Genau um 18.30 Uhr trat genau jenes Ereignis ein, vor dem sich viele so fürchteten. Schon Tags zuvor, am Donnerstag, 23. Februar, hatten sich von den Felswänden des Wiggis, genauer gesagt bei der Plänggli-Ostwand, grössere Felsmassen losgelöst. Der Wiggis rumorte, als hätte er Bauchschmerzen. Für viele "Netschteler" wurde es eine unruhige Nacht und keiner wusste, was da noch alles passieren konnte. Die ganze Nacht hörte man das Grollen und Ächzen der Murgänge, das Rauschen der Runse und das laute Aufschlagen kleinerer und grösserer Felsbrocken am Fusse der Plänggliwand. Das alles liess für den Freitag nichts Gutes verheissen. Es war abends kurz nach halb acht und draussen war es schon längst dunkel. Plötzlich erschütterte ein lautes Donnergrollen Netstal und das Glarner Mittelland. Der Krach war bis nach Ennenda zu hören. Schnell wurde klar: Das war nicht einfach eine Lawine, wie sie um dieses Jahreszeit zu Dutzenden von der Wiggis-Ostwand hinunterstürzen. Obwohl schon über sechzig Lenze alt, hatte ich so etwas noch nie erlebt. Im ganzen Quartier stürmten die Leute nach draussen auf die Strasse, um nachzuschauen, woher der Lärm kam. „Das war keine Lawine, sondern ein Felssturz“, meinte einer meiner Nachbarn. In der Dunkelheit der Nacht konnte nichts ausgemacht werden, auch was die Schäden betraf. „Man hat gehört, wie die Bäume gleich reihenweise umgeknickt wurden“, meinte ein anderer.
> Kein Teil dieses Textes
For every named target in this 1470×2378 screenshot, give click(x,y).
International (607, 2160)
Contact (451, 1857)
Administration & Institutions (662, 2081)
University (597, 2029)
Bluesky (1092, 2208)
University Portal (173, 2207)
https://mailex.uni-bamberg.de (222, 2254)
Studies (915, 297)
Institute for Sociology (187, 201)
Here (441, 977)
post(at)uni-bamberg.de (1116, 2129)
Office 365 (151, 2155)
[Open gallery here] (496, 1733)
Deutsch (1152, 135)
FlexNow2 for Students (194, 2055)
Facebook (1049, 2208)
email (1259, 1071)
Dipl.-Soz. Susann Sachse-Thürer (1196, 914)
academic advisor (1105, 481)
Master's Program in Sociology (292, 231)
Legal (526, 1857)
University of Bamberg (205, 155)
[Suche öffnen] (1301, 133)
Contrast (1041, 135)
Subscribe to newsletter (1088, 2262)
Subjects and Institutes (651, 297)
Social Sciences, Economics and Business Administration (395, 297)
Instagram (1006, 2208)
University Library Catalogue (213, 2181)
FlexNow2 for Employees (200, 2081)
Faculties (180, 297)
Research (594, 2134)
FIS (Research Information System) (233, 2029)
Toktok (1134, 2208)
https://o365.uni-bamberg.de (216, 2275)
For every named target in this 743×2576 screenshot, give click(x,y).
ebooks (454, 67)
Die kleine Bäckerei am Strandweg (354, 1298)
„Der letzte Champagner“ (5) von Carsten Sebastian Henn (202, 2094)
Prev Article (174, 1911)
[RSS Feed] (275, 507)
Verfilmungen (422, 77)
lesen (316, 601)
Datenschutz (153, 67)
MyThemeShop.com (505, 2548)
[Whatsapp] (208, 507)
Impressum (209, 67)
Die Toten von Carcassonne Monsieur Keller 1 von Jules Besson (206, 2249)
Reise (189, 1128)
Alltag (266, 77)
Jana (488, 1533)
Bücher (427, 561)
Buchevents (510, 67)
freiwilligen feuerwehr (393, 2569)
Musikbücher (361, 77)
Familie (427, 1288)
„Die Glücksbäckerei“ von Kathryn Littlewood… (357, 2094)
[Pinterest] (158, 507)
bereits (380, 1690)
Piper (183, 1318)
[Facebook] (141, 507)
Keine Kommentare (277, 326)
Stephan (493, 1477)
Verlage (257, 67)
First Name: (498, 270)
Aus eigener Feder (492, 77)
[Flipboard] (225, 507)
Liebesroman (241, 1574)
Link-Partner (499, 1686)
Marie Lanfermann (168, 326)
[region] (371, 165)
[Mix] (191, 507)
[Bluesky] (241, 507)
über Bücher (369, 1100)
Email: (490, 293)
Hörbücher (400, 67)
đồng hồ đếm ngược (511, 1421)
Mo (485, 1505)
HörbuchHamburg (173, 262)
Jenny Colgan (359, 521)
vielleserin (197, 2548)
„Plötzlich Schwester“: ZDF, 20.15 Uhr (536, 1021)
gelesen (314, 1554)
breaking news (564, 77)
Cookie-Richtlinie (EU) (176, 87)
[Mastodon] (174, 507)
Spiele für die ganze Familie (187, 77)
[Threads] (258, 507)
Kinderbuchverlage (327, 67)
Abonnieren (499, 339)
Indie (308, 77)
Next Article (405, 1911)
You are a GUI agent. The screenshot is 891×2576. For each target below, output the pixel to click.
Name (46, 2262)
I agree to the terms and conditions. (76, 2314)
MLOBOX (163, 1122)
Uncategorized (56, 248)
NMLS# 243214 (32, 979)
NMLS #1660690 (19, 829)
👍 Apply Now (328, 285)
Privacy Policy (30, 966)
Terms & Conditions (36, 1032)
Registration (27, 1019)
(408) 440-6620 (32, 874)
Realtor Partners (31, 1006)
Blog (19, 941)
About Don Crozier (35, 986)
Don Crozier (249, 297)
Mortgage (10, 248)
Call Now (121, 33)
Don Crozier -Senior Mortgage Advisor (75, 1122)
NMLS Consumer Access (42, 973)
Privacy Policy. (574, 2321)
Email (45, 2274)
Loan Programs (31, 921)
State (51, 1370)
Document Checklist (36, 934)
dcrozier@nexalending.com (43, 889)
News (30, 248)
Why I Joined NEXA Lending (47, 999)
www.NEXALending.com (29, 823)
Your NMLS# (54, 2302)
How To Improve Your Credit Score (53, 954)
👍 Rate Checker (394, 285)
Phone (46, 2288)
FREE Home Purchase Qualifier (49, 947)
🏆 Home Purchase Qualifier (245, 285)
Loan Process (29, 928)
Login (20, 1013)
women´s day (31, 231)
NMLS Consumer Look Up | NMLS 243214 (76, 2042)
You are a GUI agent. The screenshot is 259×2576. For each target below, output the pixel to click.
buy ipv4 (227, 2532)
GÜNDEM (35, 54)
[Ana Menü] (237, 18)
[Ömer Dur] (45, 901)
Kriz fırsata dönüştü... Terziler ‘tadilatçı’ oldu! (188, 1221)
Weitere Felsabbrüche geschahen in der Nacht vom Freitag auf den Samstag. Gespannt wartete man deshalb auf den Samstagmorgen. Schon bei der Morgendämmerung konnte man die Abrissstelle im obersten Drittel der Plänggliwand gut erkennen. Ein riesiger Schuttkegel fand sein Ende wenige Meter vor der Mugiweid. Der Zeitpunkt war gekommen, unverzüglich die nötigen Sofortmassnahmen zu ergreifen. Behörden und Politik waren definitiv gefordert!

 

 

 Sicherheitsmassnahmen der Gemeinde

 

In einer Medienmitteilung der Gemeinde Glarus hiess es anderntags: „Die Verantwortlichen der Gemeinden und des Kantons beobachten die Situation weiter und werden bei Bedarf weitere Fachleute von Gemeinden und Kanton beiziehen. Je nach Entwicklung der Lage wird auch die Bevölkerung via Medien neu informiert."

 

Geologen und Spezialisten kümmerten sich um das Problem und meinten, der Wiggis käme schon wieder zur Ruhe. Diese angesagte Ruhe war aber von kurzer Dauer. Praktisch auf den Tag genau vier Jahre später, im Jahr 2016, ereigneten sich dieselben Ereignisse, nur einfach in noch grösseren Dimensionen. So gesehen sind Aussagen, auch wenn sie von Geologen und Spezialisten kommen, reine Spekulationen. Wir "Netschteler" leben seit jeher mit dem Wiggis zusammen in einer Symbiose und kennen seine Launen. Das hat uns gelehrt, mit ihm umzugehen und ihn zu respektieren. Wir kennen seine Gefahren und begegnen ihm in Demut. Er wird immer der Stärkere sein und uns alle - das ist so sicher wie das Amen in der Kirche - überleben, auch wenn seine Haut im Laufe der vielen Millionen von Jahren halt etwas brüchig und spröde geworden ist.